» Cosa fare: Riporta per intero le righe comprese tra quella che contiene "You are a computer-use agent. 863x686 pixels." e quella che contiene "coord(428,601)", estremi inclusi, aumentando di 15 ogni coordinata presente nelle risposte. Ometti le immagini dal risultato.

==== Dati da elaborare ====

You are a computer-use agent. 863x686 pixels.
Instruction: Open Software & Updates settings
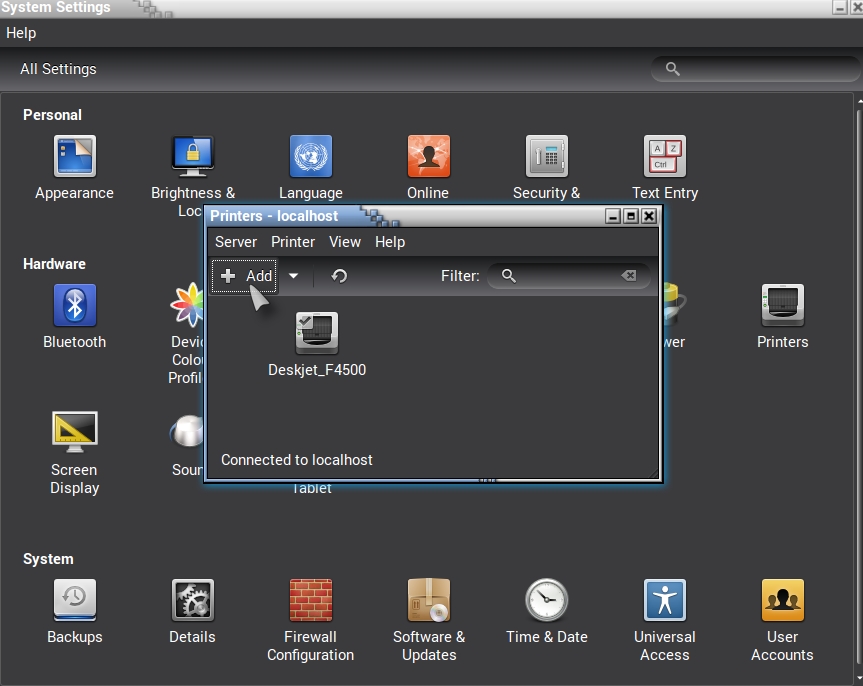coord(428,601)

====
==== Dati da elaborare ====

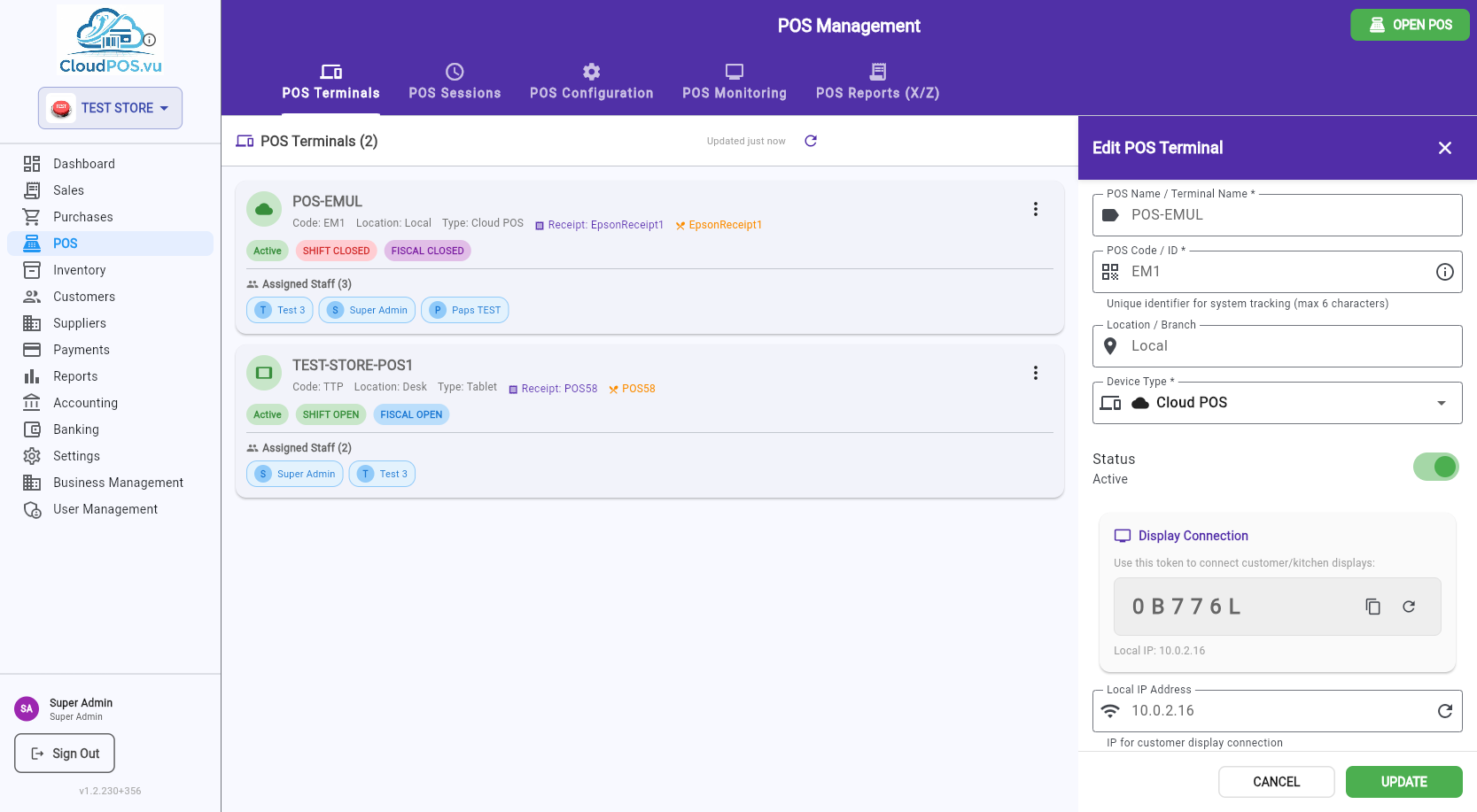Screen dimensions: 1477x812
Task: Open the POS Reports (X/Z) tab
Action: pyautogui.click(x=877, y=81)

====

» Risultato:
You are a computer-use agent. 863x686 pixels.
Instruction: Open Software & Updates settings
coord(443,616)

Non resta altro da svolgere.